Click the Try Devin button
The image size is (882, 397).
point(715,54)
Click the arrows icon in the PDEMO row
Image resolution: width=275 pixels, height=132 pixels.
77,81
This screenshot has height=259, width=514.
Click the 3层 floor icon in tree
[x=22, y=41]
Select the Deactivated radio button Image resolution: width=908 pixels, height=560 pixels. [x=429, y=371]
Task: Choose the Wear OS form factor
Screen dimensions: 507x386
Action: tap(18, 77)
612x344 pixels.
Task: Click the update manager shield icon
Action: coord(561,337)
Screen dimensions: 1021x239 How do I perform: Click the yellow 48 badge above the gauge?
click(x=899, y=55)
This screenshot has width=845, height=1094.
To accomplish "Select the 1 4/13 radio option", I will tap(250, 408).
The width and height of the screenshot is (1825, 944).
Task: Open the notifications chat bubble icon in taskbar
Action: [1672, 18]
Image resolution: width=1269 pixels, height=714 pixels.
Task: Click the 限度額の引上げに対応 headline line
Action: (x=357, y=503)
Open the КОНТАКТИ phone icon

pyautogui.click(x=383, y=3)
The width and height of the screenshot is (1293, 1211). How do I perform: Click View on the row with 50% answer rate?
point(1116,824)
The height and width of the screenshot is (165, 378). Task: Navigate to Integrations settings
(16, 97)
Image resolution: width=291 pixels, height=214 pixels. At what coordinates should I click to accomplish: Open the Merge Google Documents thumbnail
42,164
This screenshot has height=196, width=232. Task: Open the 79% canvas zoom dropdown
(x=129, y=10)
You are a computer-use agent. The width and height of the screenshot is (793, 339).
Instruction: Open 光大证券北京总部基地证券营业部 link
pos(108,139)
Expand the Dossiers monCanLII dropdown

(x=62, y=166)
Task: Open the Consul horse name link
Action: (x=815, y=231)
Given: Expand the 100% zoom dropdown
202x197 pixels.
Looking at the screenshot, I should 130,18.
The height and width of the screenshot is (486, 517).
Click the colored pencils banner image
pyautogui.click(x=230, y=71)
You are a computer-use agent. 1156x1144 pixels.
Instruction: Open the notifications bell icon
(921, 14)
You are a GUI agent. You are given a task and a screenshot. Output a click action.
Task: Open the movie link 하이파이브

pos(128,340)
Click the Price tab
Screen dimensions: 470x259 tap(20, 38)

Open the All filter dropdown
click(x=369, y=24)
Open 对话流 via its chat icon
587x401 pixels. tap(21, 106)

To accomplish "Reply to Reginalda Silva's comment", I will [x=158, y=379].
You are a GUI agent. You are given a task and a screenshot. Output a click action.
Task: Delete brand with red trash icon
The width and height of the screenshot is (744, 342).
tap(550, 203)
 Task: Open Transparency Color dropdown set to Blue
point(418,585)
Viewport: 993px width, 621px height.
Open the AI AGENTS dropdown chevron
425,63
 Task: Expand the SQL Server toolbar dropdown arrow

## Task prompt
Precisely as given, transcribe all of the entries above.

## Exercise response
Click the Try Devin button
The image size is (882, 397).
point(715,54)
Click the arrows icon in the PDEMO row
Image resolution: width=275 pixels, height=132 pixels.
77,81
This screenshot has height=259, width=514.
Click the 3层 floor icon in tree
[x=22, y=41]
Select the Deactivated radio button Image resolution: width=908 pixels, height=560 pixels. [x=429, y=371]
Task: Choose the Wear OS form factor
Screen dimensions: 507x386
Action: tap(18, 77)
612x344 pixels.
Task: Click the update manager shield icon
Action: coord(561,337)
Screen dimensions: 1021x239 How do I perform: Click the yellow 48 badge above the gauge?
click(x=899, y=55)
This screenshot has width=845, height=1094.
To accomplish "Select the 1 4/13 radio option", I will tap(250, 408).
The width and height of the screenshot is (1825, 944).
Task: Open the notifications chat bubble icon in taskbar
Action: [1672, 18]
Image resolution: width=1269 pixels, height=714 pixels.
Task: Click the 限度額の引上げに対応 headline line
Action: (x=357, y=503)
Open the КОНТАКТИ phone icon

pyautogui.click(x=383, y=3)
The width and height of the screenshot is (1293, 1211). How do I perform: Click View on the row with 50% answer rate?
point(1116,824)
The height and width of the screenshot is (165, 378). Task: Navigate to Integrations settings
(16, 97)
Image resolution: width=291 pixels, height=214 pixels. At what coordinates should I click to accomplish: Open the Merge Google Documents thumbnail
42,164
This screenshot has height=196, width=232. Task: Open the 79% canvas zoom dropdown
(x=129, y=10)
You are a computer-use agent. The width and height of the screenshot is (793, 339).
Instruction: Open 光大证券北京总部基地证券营业部 link
pos(108,139)
Expand the Dossiers monCanLII dropdown

(x=62, y=166)
Task: Open the Consul horse name link
Action: (x=815, y=231)
Given: Expand the 100% zoom dropdown
202x197 pixels.
Looking at the screenshot, I should 130,18.
The height and width of the screenshot is (486, 517).
Click the colored pencils banner image
pyautogui.click(x=230, y=71)
You are a computer-use agent. 1156x1144 pixels.
Instruction: Open the notifications bell icon
(921, 14)
You are a GUI agent. You are given a task and a screenshot. Output a click action.
Task: Open the movie link 하이파이브

pos(128,340)
Click the Price tab
Screen dimensions: 470x259 tap(20, 38)

Open the All filter dropdown
click(x=369, y=24)
Open 对话流 via its chat icon
587x401 pixels. tap(21, 106)

To accomplish "Reply to Reginalda Silva's comment", I will [x=158, y=379].
You are a GUI agent. You are given a task and a screenshot. Output a click action.
Task: Delete brand with red trash icon
The width and height of the screenshot is (744, 342).
tap(550, 203)
 Task: Open Transparency Color dropdown set to Blue
point(418,585)
Viewport: 993px width, 621px height.
Open the AI AGENTS dropdown chevron
425,63
 Task: Expand the SQL Server toolbar dropdown arrow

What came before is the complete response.